EXERCISES »
[a] According to the sermon, what was Luke's background, and for whom did he write?
[b] Render this sentence from the sermon into Spanish: "Jesus wouldn't be the first preacher to recycle a sermon and change it to suit his audience."
[c] Transcribe the sermon from "Woe to you who are laughing" up to and including "and misery there?".

TEXT »

--- Start ---

In Matthew the indication of who is blessed is more metaphorical, more spiritual. "Blessed are the poor in spirit"…"blessed are those who hunger and thirst for righteousness," In contrast, Luke uses language that is more direct, more physical, "Blessed are you who are poor," period, "blessed are you who are hungry now" - this is typical of Luke's gospel, as more so than any of the other gospel writers he emphasized Jesus' saving power for those suffering under the yoke of poverty and oppression.

So who got it right? Luke or Matthew?
Maybe they're both right. The gospel authors could be recounting the same sermon but preached at two different times in two different ways.
Jesus wouldn't be the first preacher to recycle a sermon and change it to suit his audience.

But it is more likely the authors are recounting the same event using two different interpretations.
This isn’t a contradiction. Instead it points to a difference between the author's intended purpose for these two Gospels. Matthew was Jewish and his gospel is a distinctly Jewish Gospel. He presents Jesus as the new Moses, the new law giver to the Jewish people. Matthew has Jesus ascend the mountain to dispense God's law just as Moses ascended Mt. Sinai.

Luke on the other hand was a Greek Gentile who wrote for a non-Jewish audience. Luke shows us a picture of Jesus as one who was meant to bring God's message to all people, not just a chosen few. In Luke, Jesus came down from the mountain and mingled with a multitude of people, on their own level.

Regardless of the difference in details, we Christians like the Beatitudes, the "blessed are's."
If we have ever been hungry, poor, consumed by grief or pain, we find solace in the promises of these blessings. Things may be bad but we will prevail. If we can just get through this life, greater rewards await us in the next.

If we haven't personally experienced poverty, hunger, or public rejection, we still find much to love about the Beatitudes. As socially conscious Christians this text speaks to our desire to help those who have experienced such ills. We gladly give our time, our money, our energy to ease the pain of the less fortunate, to act as God's agents by dispensing His Blessings to those in need.

But Luke's version of the Beatitudes does not end with blessings. It ends with Woes.

"Woe to you who are rich, for you have received your consolation.
Woe to you who are full now, for you will be hungry.
Woe to you who are laughing now, for you will mourn and weep."

It's the woes that we don't know what to do with.
They are aptly named because after reading the promises of the Beatitudes we stumble across these condemnations and say:
"Whoa! This doesn't make sense" or "Whoa! This doesn't apply to me."


What is the purpose of the Woes?
Is it a warning that the Kingdom of God will be opposite-land, where everything that garners rewards here will bring pain and misery there?
If so, we're doomed. If we have more reason to laugh than cry, If we've never gone to bed hungry, if we have friends who speak highly of us, if we have disposable income to spend on restaurants, entertainment, and on an ever increasing amount of stuff to pack into our lives.

--- End ---

EXCERPTED RECORDS »
--- Start ---

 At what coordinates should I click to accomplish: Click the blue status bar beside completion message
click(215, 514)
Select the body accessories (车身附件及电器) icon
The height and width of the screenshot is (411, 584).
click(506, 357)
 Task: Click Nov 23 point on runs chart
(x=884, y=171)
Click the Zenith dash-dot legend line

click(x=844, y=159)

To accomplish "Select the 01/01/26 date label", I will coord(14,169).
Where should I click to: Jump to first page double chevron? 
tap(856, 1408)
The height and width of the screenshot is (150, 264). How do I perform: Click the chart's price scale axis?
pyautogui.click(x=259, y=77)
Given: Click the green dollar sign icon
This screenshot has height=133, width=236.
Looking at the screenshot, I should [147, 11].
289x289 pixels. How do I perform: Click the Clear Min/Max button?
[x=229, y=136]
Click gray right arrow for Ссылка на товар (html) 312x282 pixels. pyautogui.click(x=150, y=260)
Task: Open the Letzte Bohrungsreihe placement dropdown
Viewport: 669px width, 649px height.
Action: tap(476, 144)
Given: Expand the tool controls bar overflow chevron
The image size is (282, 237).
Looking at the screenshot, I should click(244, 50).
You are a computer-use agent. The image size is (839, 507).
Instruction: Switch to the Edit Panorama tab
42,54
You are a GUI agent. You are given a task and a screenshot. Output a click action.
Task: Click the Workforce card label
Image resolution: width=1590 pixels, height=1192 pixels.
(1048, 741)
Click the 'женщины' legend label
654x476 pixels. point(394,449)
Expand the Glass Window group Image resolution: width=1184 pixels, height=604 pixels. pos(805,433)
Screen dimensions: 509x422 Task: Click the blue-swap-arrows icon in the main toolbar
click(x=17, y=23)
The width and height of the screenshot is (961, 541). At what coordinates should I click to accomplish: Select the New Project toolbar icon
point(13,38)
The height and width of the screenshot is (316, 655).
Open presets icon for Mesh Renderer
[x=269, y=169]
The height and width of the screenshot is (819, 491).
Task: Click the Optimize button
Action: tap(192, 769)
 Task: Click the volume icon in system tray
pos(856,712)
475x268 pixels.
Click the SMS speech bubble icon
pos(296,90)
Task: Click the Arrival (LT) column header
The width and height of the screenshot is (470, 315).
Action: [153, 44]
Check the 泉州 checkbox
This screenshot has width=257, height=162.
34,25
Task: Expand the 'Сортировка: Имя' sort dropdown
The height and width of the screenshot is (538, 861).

--- End ---

COMPLETED EXERCISE »
[a] Luke was a Greek Gentile who wrote for a non-Jewish audience.

[b] Jesús no sería el primer predicador en reciclar un sermón y cambiarlo para adaptarlo a su público.

[c]
Woe to you who are laughing now, for you will mourn and weep."

It's the woes that we don't know what to do with.
They are aptly named because after reading the promises of the Beatitudes we stumble across these condemnations and say:
"Whoa! This doesn't make sense" or "Whoa! This doesn't apply to me."


What is the purpose of the Woes?
Is it a warning that the Kingdom of God will be opposite-land, where everything that garners rewards here will bring pain and misery there?